皇后さまは「塔はどちらですか」と尋ね、両陛下はその方向へ深く拝礼した。塔に供えるようにと花束を両陛下から手渡された中山さんは「胸がいっぱいになりました」。
両陛下は続いて国立沖縄戦没者墓苑で、白菊の花束をささげた。沖縄戦で父や祖母、きょうだいを亡くした県遺族連合会の照屋苗子会長(76)が、墓苑前で両陛下を迎えるのは3回目。皇后さまは「草の苗の苗子さんね。覚えています」。天皇陛下は「遺族も高齢化しているから、よろしくお願いします」と語ったという。照屋さんは「肉親を亡くした悲しみは一生癒えない。でも、両陛下が沖縄に心を寄せたお言葉は励みになります」と感慨深げだった。

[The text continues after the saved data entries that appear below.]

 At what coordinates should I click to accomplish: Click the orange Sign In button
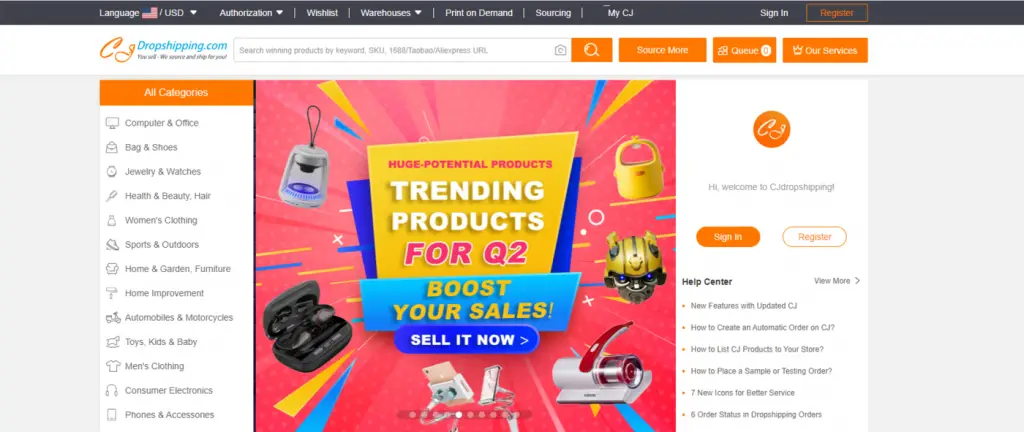728,237
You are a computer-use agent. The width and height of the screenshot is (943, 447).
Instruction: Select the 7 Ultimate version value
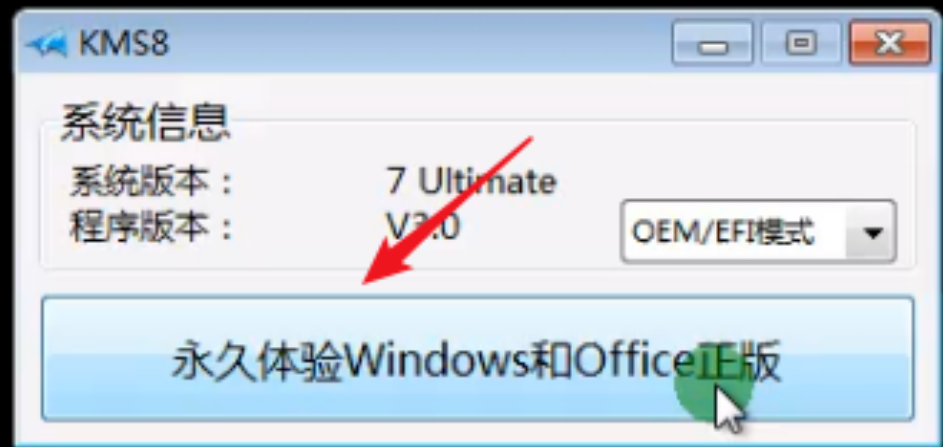tap(472, 181)
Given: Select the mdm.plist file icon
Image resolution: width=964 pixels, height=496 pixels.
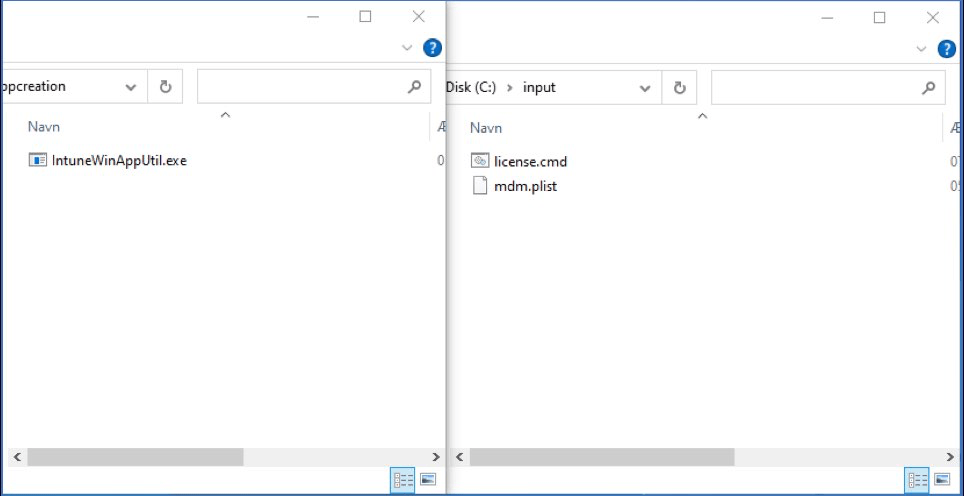Looking at the screenshot, I should 480,185.
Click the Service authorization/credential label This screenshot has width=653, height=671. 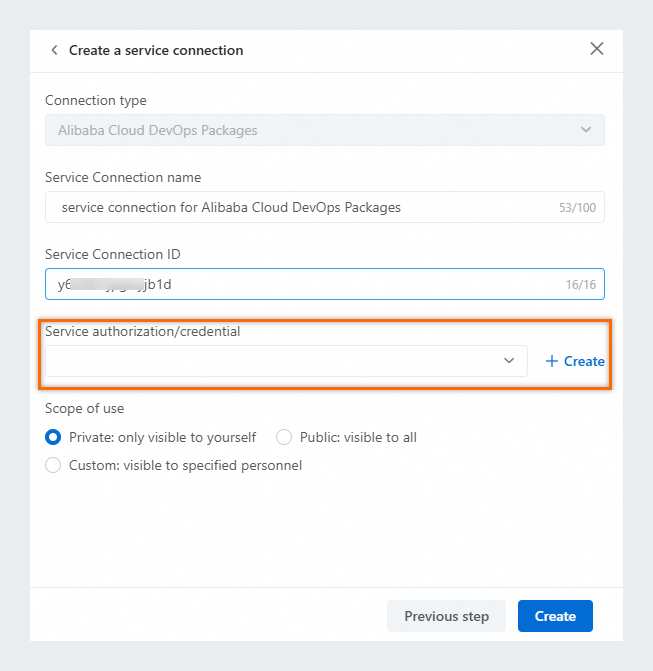pos(142,331)
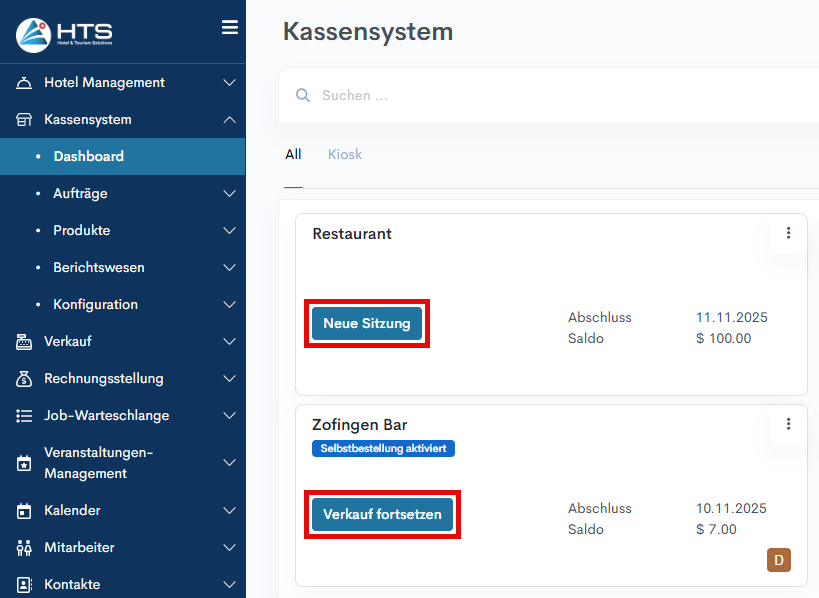Click the Rechnungsstellung money bag icon
The height and width of the screenshot is (598, 819).
tap(25, 379)
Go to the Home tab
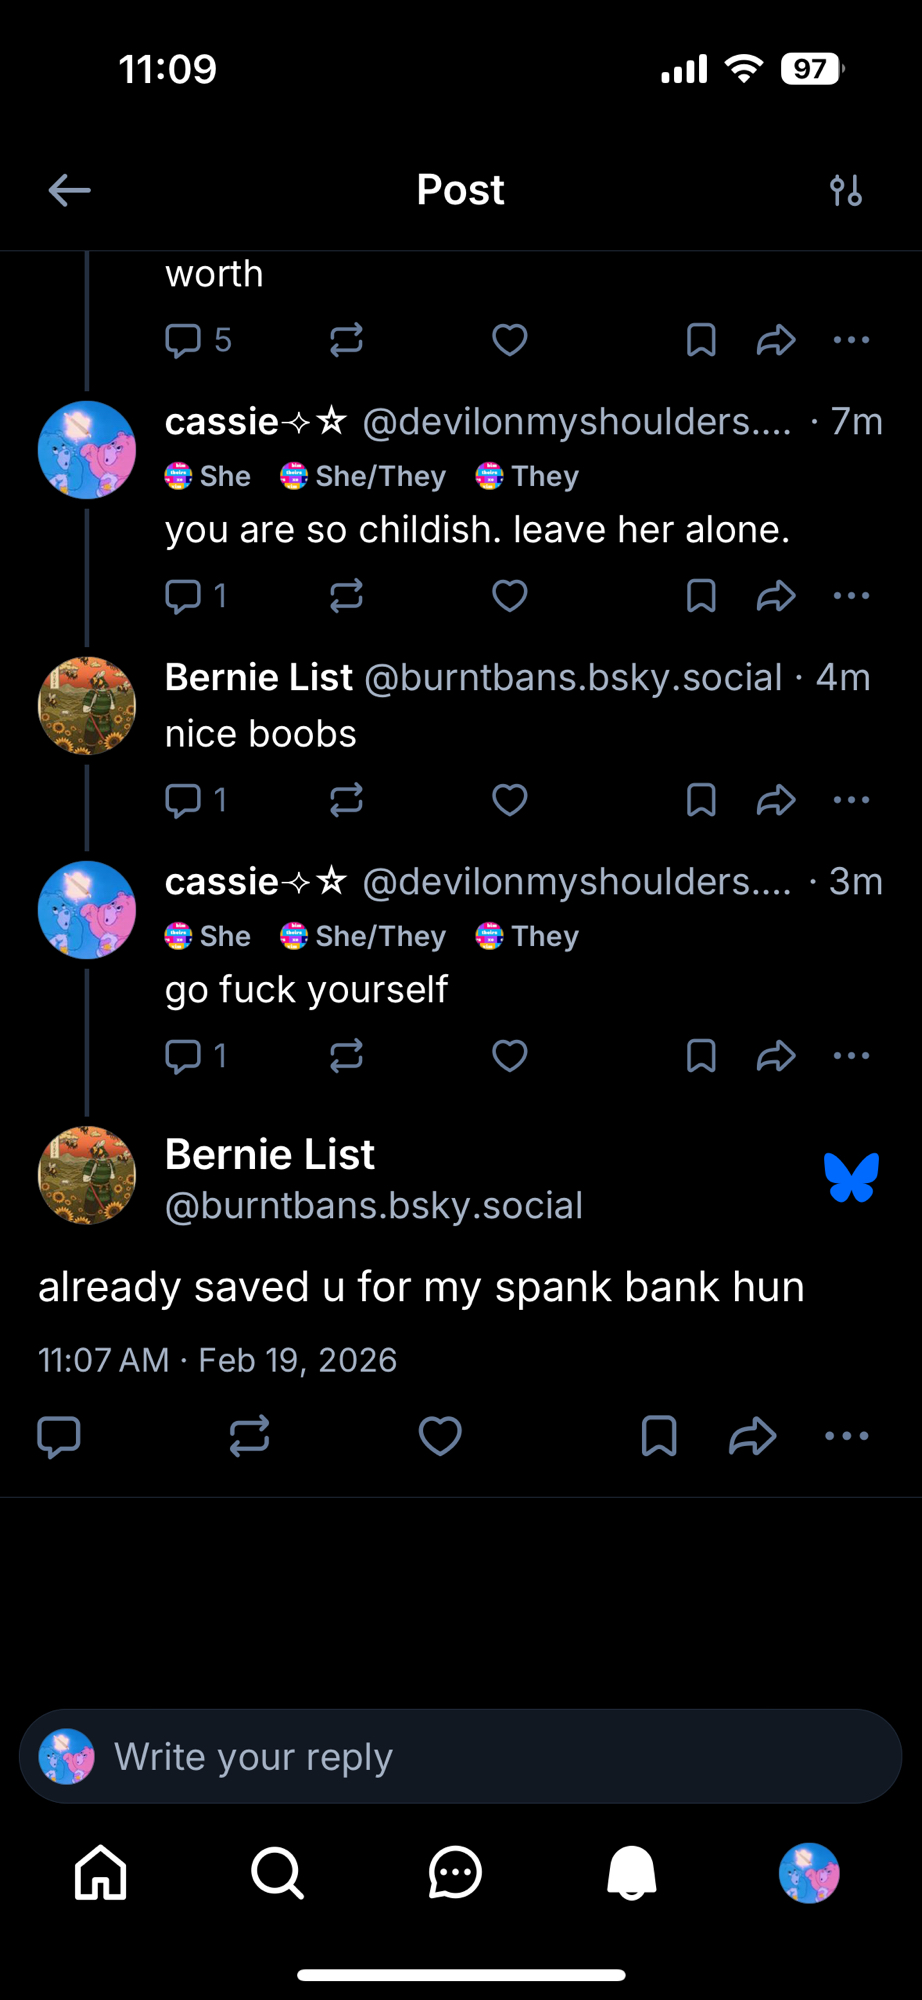This screenshot has height=2000, width=922. tap(101, 1873)
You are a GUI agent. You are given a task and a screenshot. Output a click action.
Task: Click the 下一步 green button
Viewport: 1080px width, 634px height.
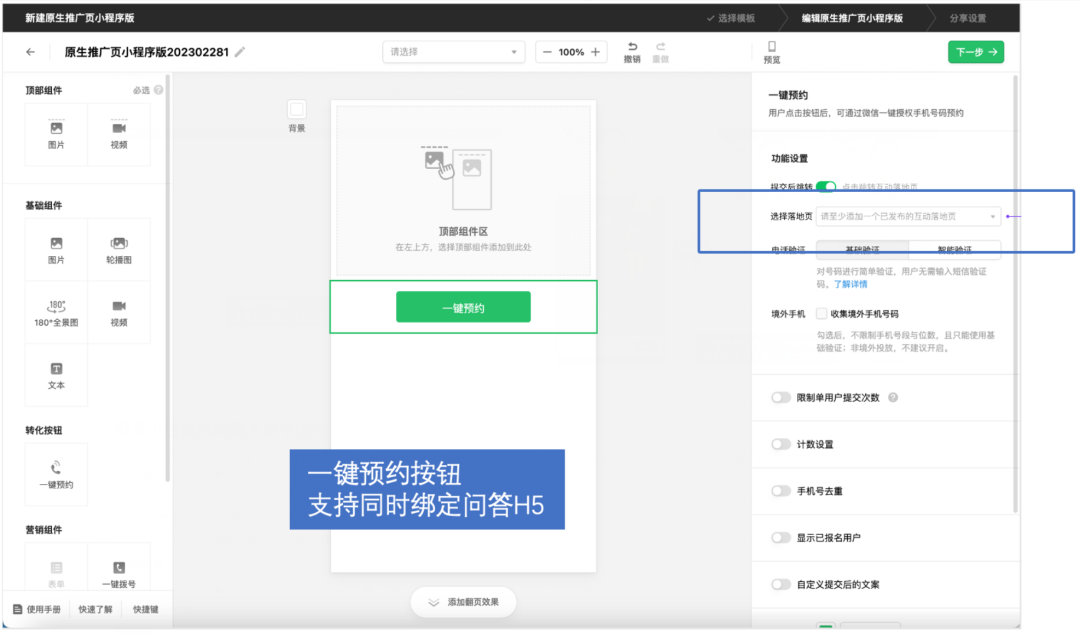click(x=976, y=51)
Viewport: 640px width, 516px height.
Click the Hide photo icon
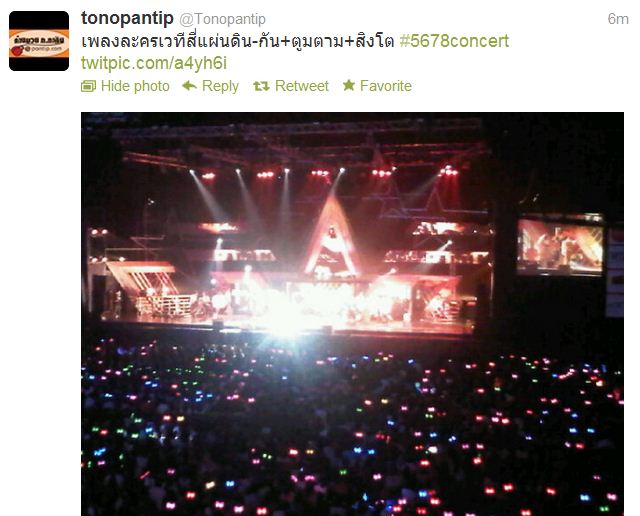(x=88, y=86)
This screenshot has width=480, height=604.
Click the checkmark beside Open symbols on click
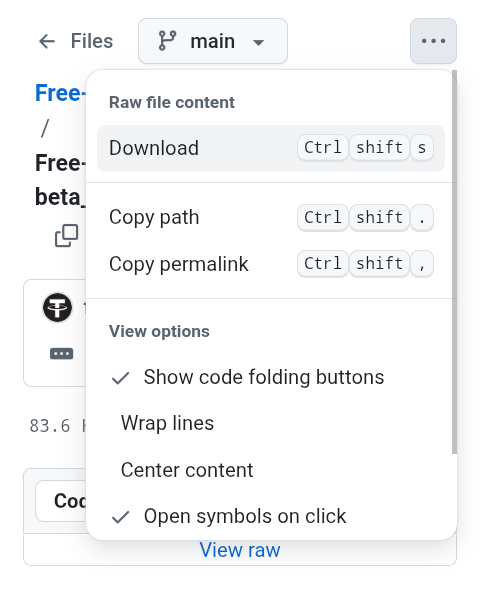click(x=120, y=517)
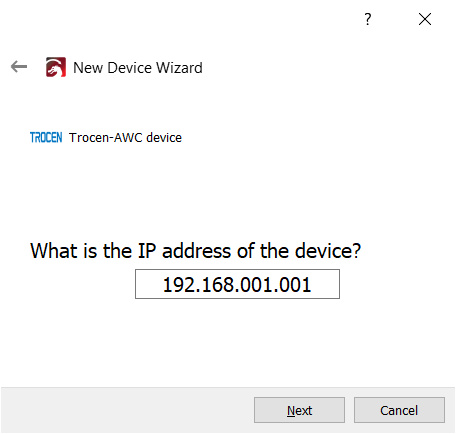
Task: Select the 192 octet in IP field
Action: click(177, 285)
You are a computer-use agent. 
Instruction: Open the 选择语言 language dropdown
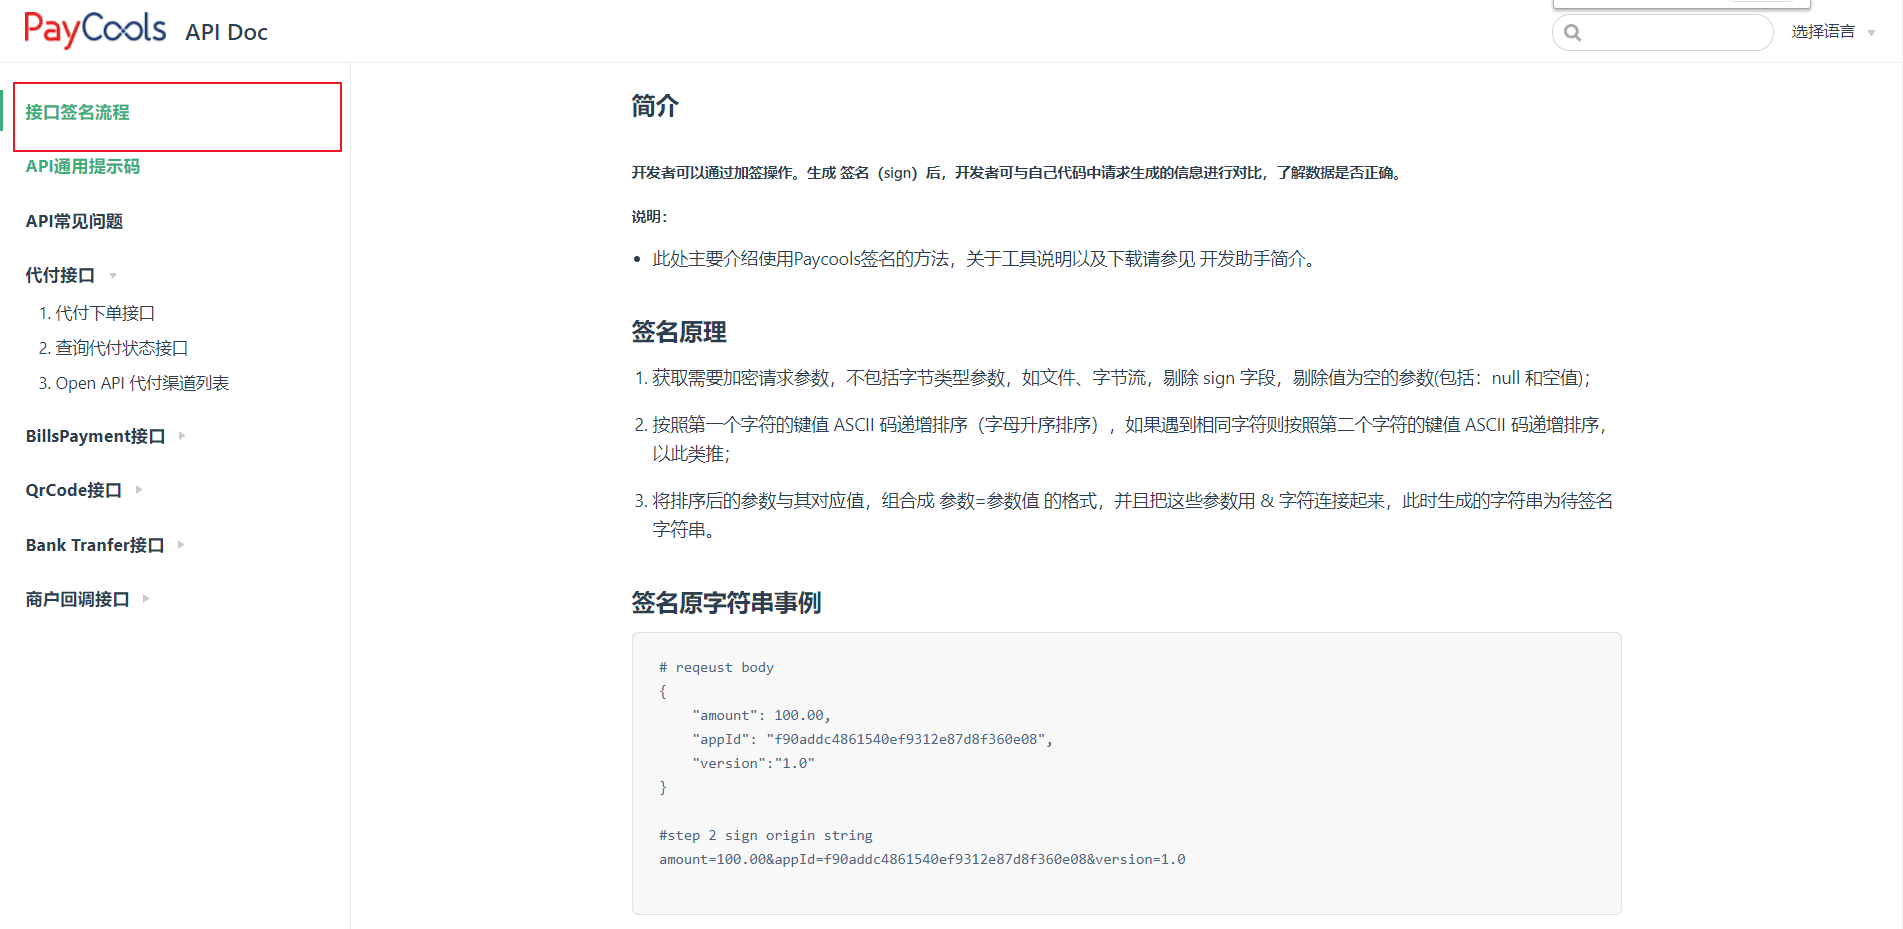click(1822, 32)
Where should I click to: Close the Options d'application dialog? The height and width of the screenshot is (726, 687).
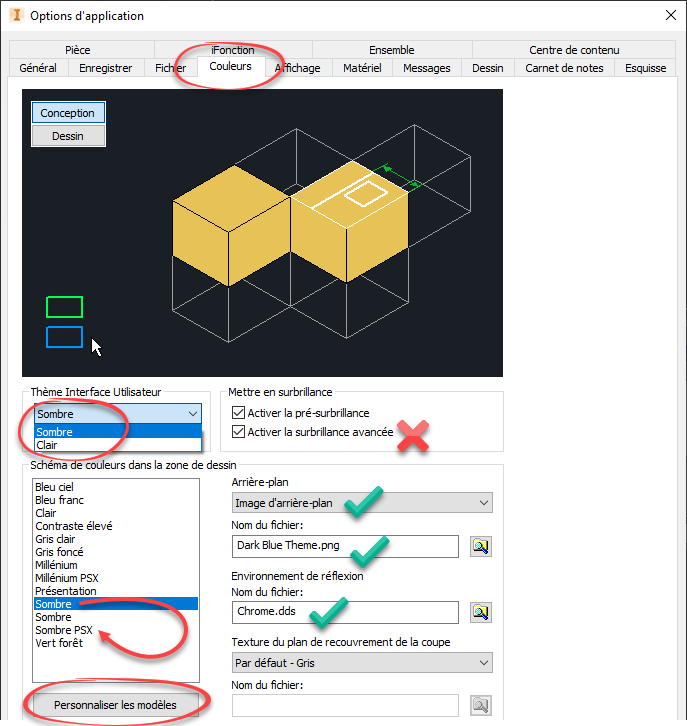pyautogui.click(x=668, y=15)
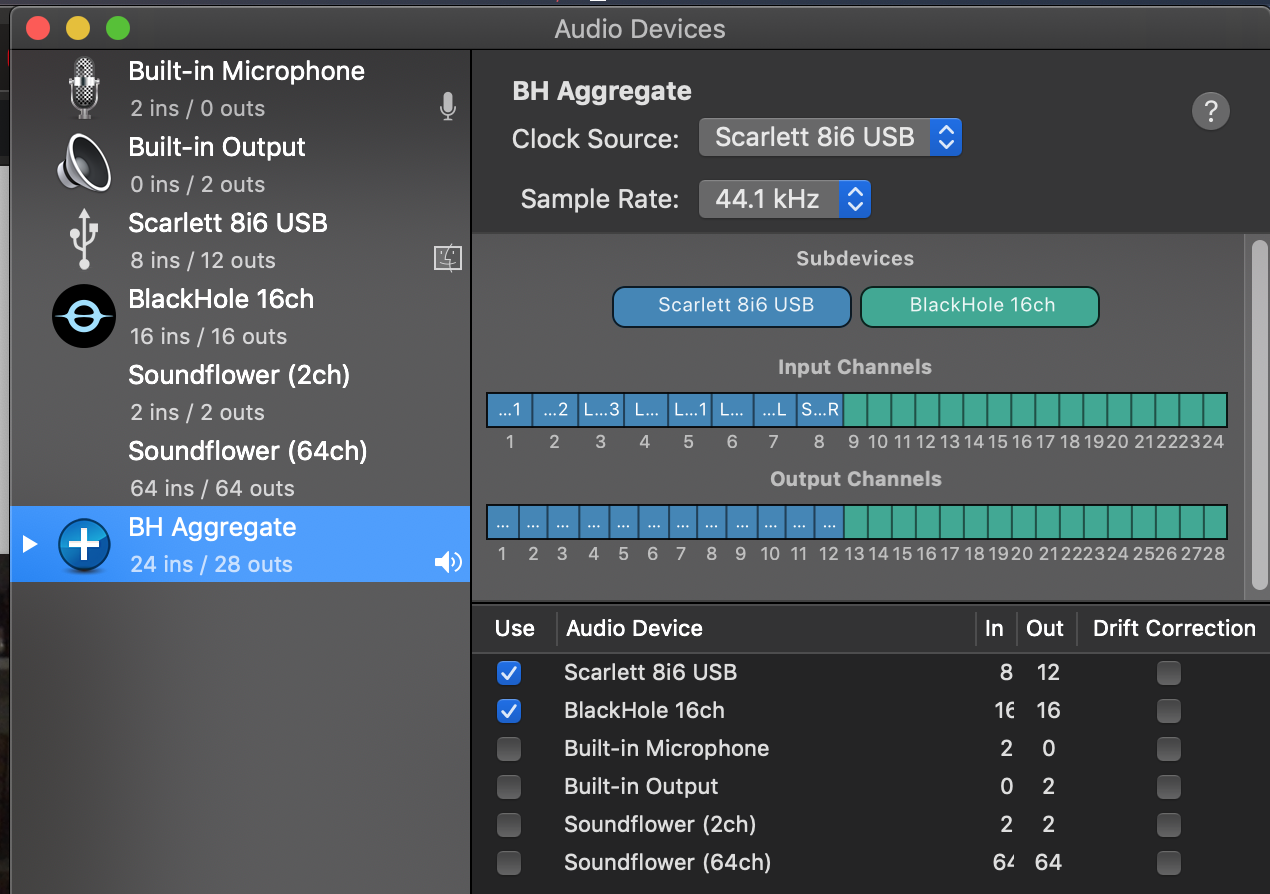Enable Drift Correction for BlackHole 16ch

(x=1168, y=711)
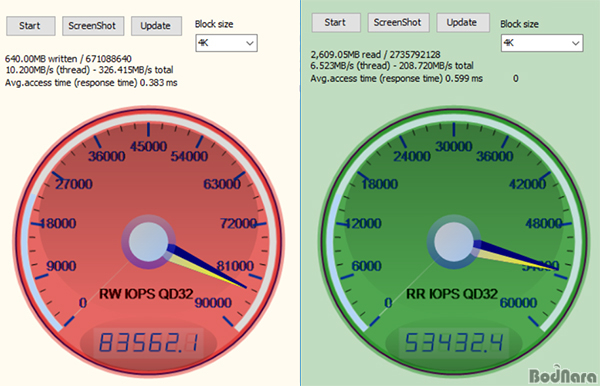Viewport: 600px width, 386px height.
Task: Click 45000 mark on red gauge dial
Action: [148, 147]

墓苑前で迎えた「ひめゆり平和祈念資料館」の本村つる元館長(87)の前でも両陛下は足を止め、「資料館はどうですか。子どもたちが勉強に来ていますか」と声をかけたという。
宿泊先のホテルでは、1944年8月に米軍に撃沈された学童疎開船・対馬丸の遺族らでつくる「対馬丸記念会」の高良政勝会長(72)が迎えた。対馬丸からの生還者で、家族9人を亡くした高良さんが「姉と私だけが助かりました」と話すと、皇后さまは「大変だったでしょう」と応じた。
両陛下は対馬丸事件に深い関心を寄せてきた。撃沈された8月22日には黙祷(もくとう)しているといい、天皇陛下は97年の誕生日記者会見で「私と同じ年代の多くの人が含まれ、痛ましい」と発言。皇后さまも05年の誕生日に際し「対馬丸撃沈で亡くなった児童たちも、無事なら今は古希でしょう」と述べている。記念会は04年に「対馬丸記念館」を那覇市に開設した。高良さんは「ぜひ両陛下においでいただきたい」と話している。